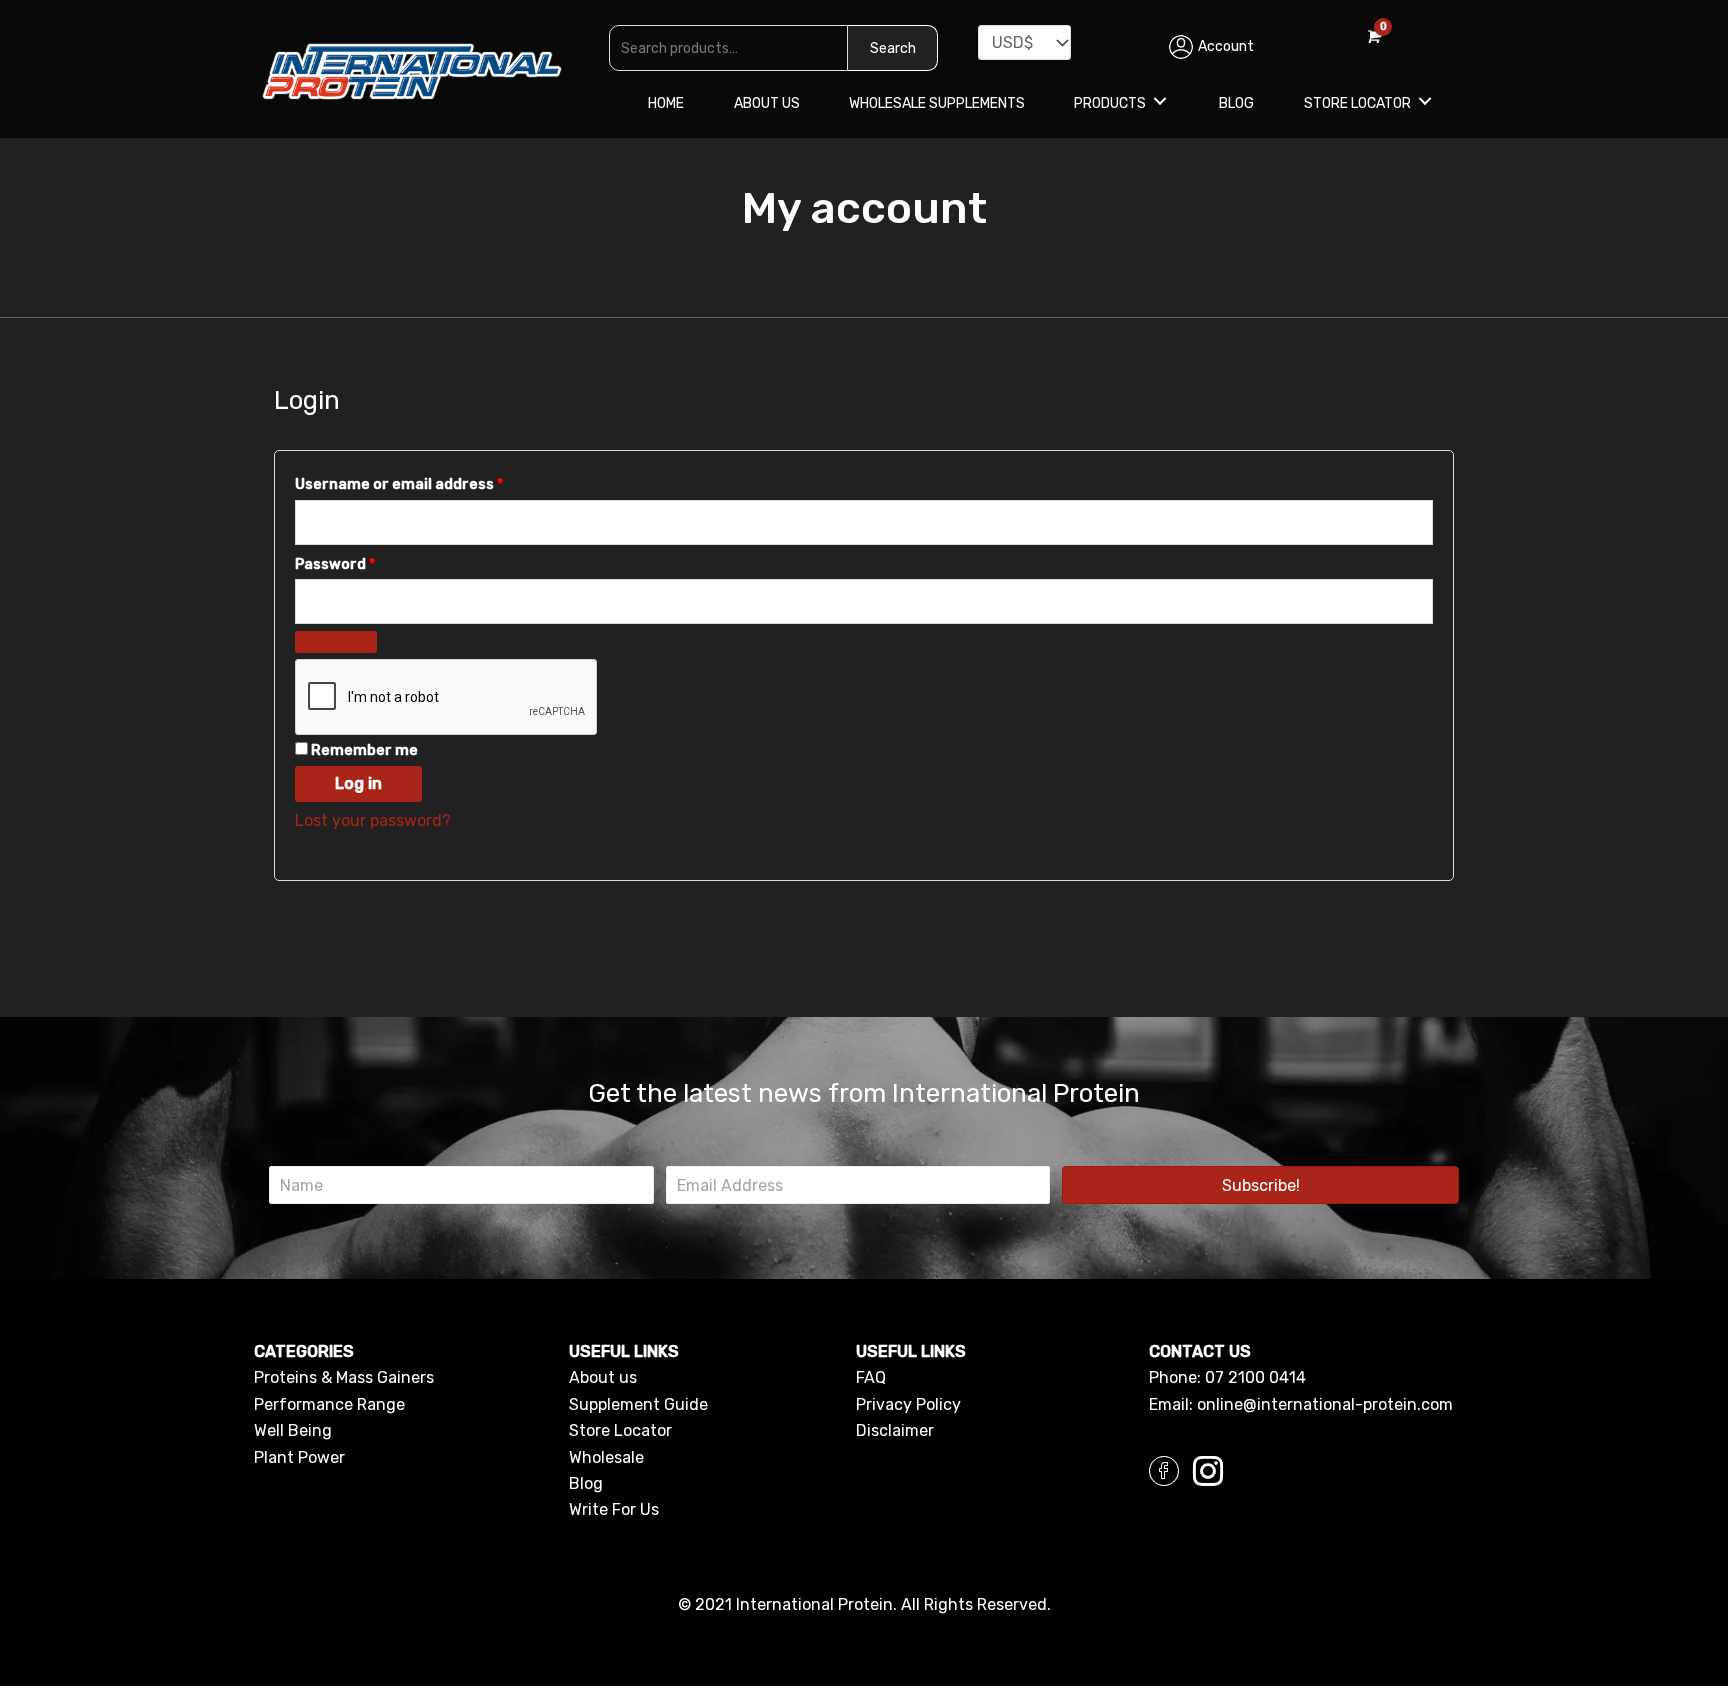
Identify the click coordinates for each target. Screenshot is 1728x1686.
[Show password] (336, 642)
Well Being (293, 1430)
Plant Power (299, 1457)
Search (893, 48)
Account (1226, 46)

--

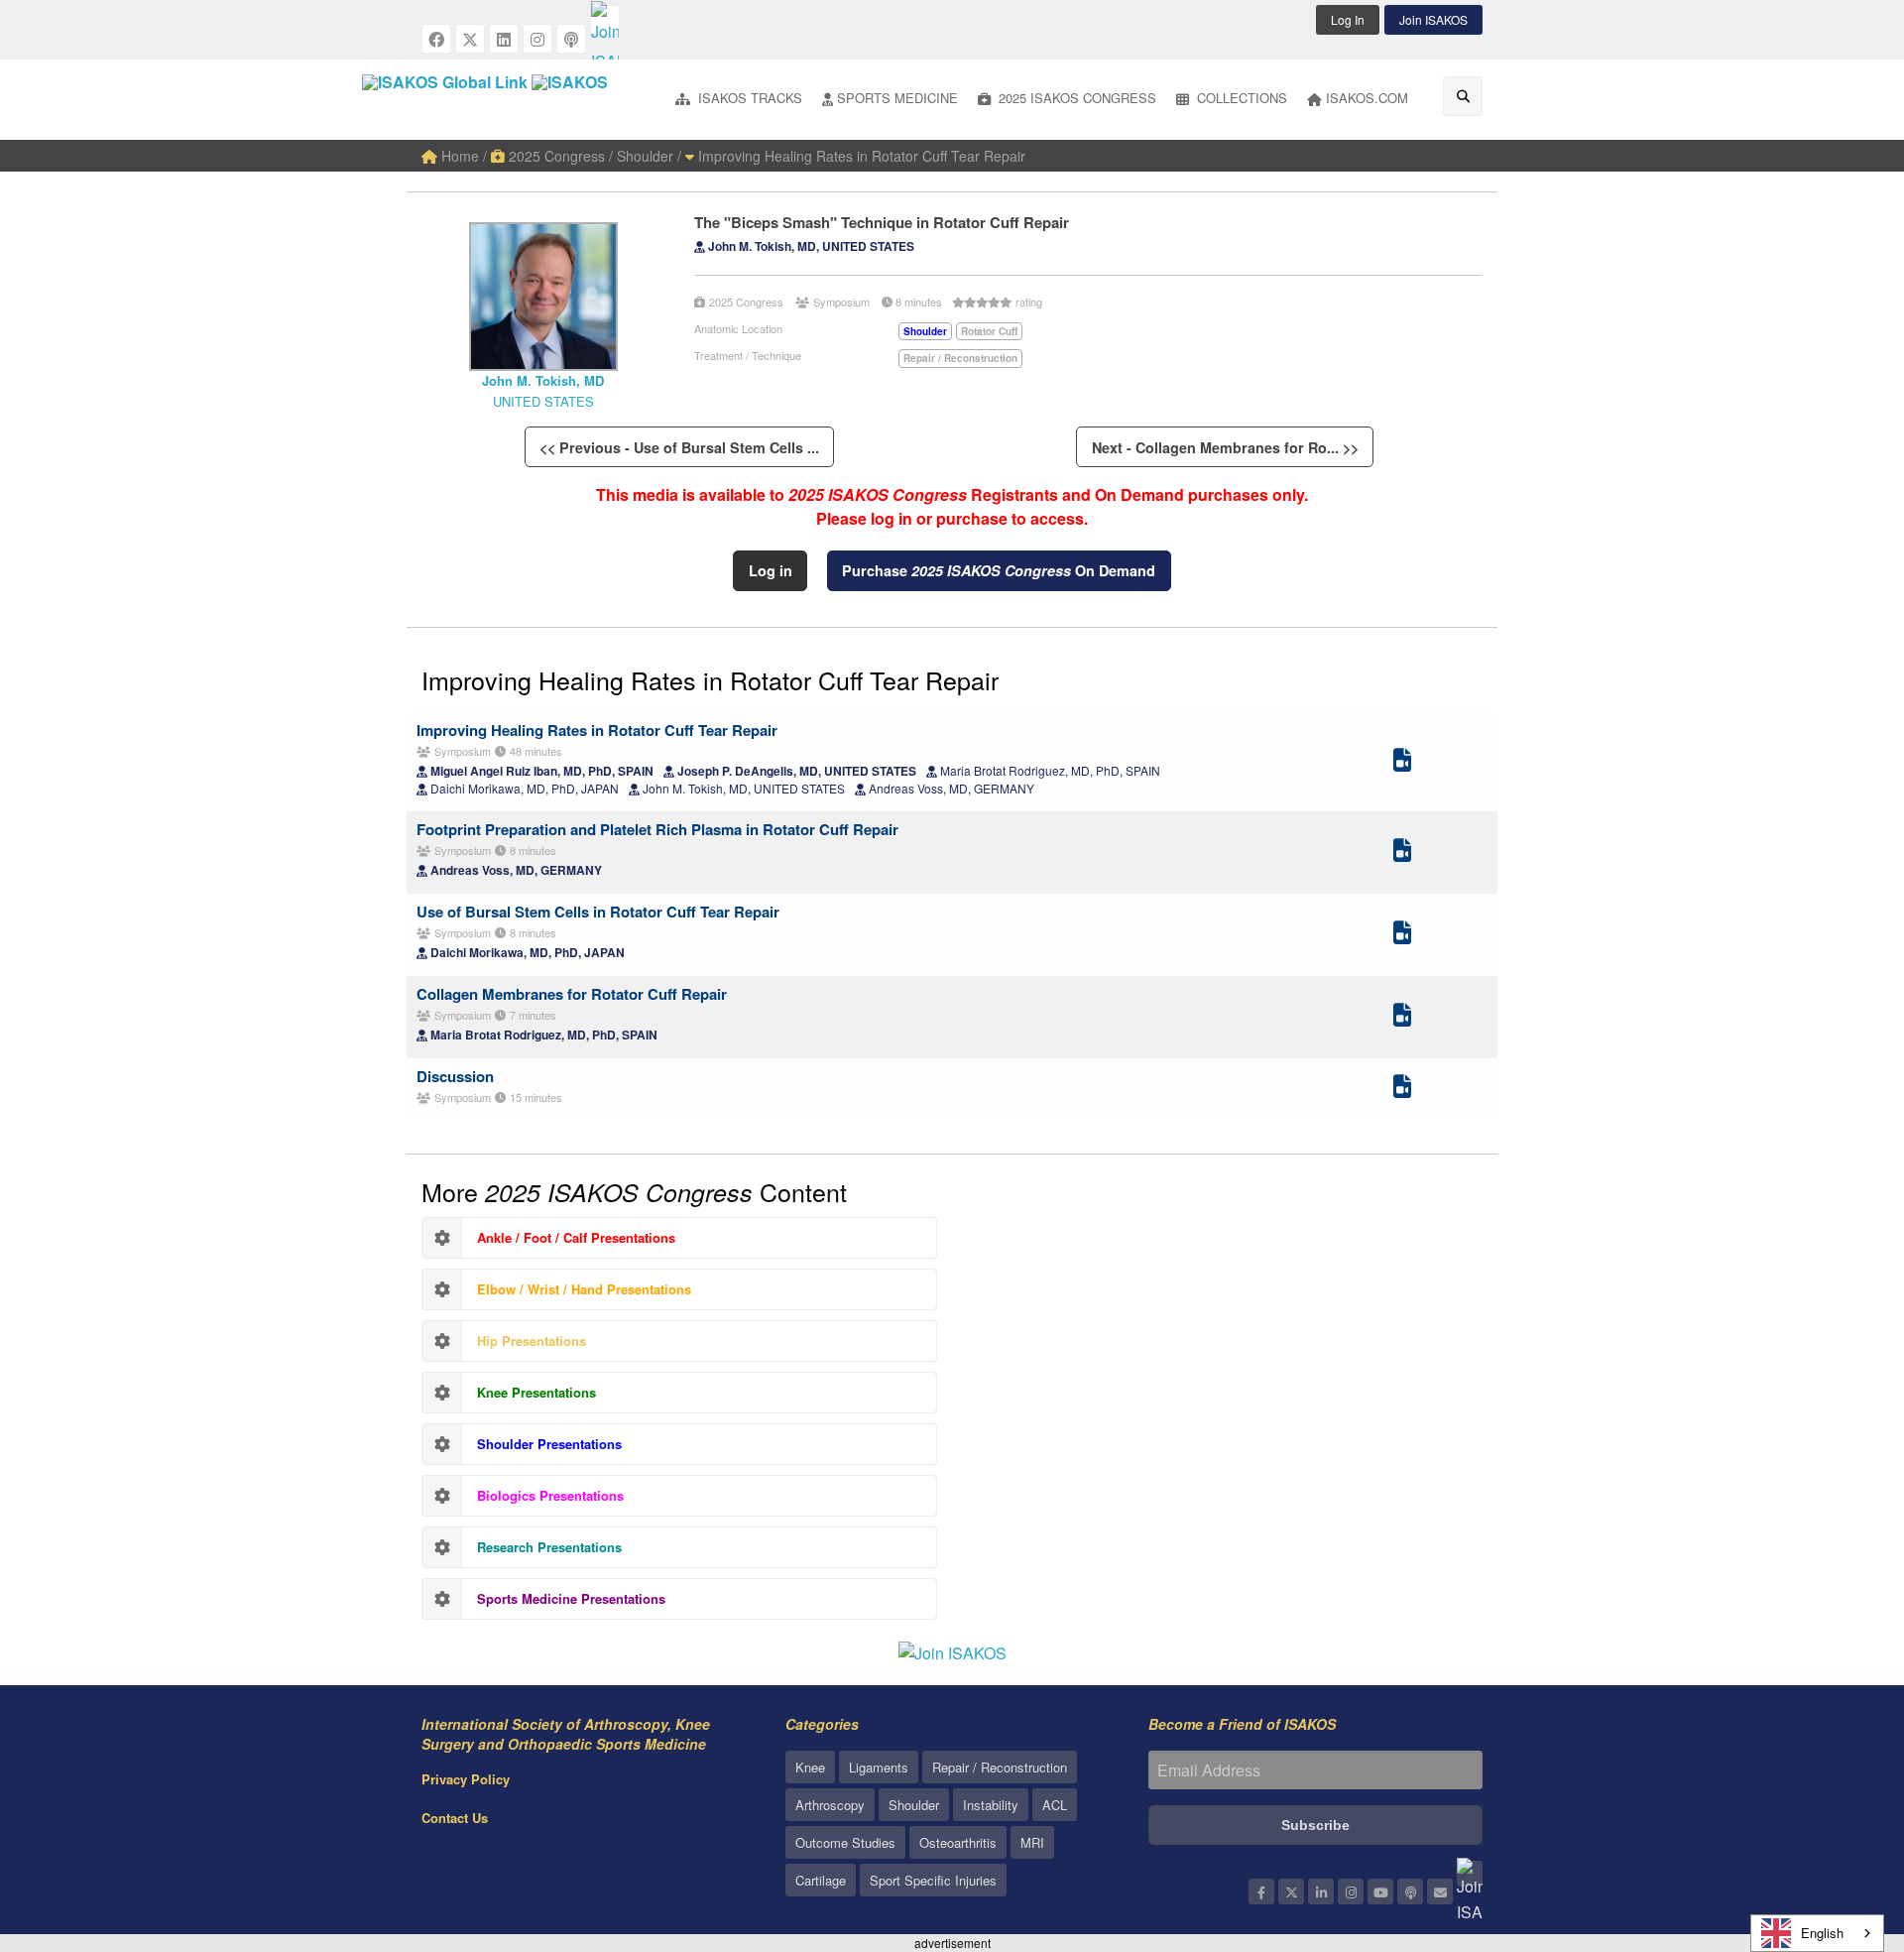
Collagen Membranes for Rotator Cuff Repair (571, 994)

==

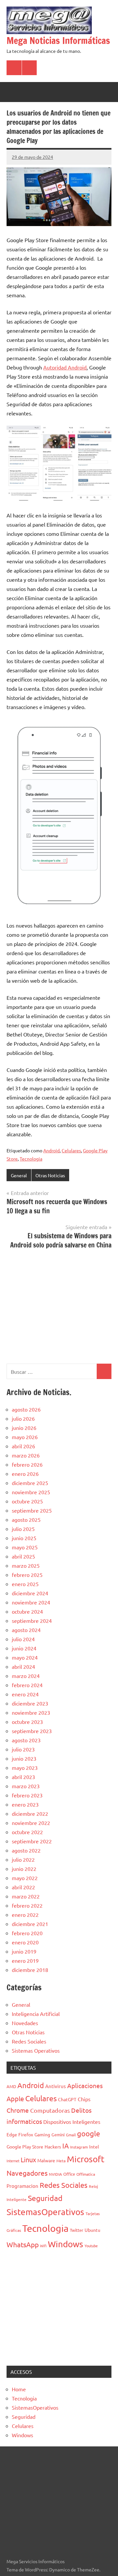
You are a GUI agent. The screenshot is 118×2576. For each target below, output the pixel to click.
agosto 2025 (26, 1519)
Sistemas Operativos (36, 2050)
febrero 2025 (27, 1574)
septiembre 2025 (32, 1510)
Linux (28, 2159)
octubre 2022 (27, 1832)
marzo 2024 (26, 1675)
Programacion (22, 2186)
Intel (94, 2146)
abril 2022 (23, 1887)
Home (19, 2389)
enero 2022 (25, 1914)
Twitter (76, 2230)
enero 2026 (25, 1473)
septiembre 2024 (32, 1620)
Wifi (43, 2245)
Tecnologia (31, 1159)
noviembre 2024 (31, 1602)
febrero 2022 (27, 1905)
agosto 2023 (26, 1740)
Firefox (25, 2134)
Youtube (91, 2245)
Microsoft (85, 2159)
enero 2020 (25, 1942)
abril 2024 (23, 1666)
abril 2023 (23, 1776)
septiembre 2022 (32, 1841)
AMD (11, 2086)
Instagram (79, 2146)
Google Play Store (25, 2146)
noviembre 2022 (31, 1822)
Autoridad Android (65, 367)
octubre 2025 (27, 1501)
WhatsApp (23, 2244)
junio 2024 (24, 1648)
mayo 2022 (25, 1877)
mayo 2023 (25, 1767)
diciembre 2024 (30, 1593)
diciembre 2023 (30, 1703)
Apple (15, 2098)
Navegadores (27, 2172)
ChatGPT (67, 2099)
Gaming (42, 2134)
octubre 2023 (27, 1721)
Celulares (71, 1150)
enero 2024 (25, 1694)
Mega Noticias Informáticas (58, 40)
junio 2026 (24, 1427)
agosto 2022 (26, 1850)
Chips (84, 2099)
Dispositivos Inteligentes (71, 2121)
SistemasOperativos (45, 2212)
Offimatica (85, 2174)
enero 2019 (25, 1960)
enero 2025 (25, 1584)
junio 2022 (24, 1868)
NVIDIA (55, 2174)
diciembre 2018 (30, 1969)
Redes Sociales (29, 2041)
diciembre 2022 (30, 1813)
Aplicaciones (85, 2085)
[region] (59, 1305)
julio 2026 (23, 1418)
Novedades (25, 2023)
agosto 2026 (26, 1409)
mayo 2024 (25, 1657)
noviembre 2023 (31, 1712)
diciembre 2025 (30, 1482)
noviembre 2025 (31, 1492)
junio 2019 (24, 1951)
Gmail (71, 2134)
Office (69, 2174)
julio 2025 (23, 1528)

Try it: Among the entries above, find the line with "junio 2022 (24, 1868)" and the line with "julio 2025 (23, 1528)"; give again exactly these two lines and all lines between them.

Answer to the problem:
junio 2022 (24, 1868)
NVIDIA (55, 2174)
diciembre 2018 (30, 1969)
Redes Sociales (29, 2041)
diciembre 2022 (30, 1813)
Aplicaciones (85, 2085)
[region] (59, 1305)
julio 2026 (23, 1418)
Novedades (25, 2023)
agosto 2026 (26, 1409)
mayo 2024 (25, 1657)
noviembre 2023 (31, 1712)
diciembre 2025 (30, 1482)
noviembre 2025 (31, 1492)
junio 2019 (24, 1951)
Gmail (71, 2134)
Office (69, 2174)
julio 2025 (23, 1528)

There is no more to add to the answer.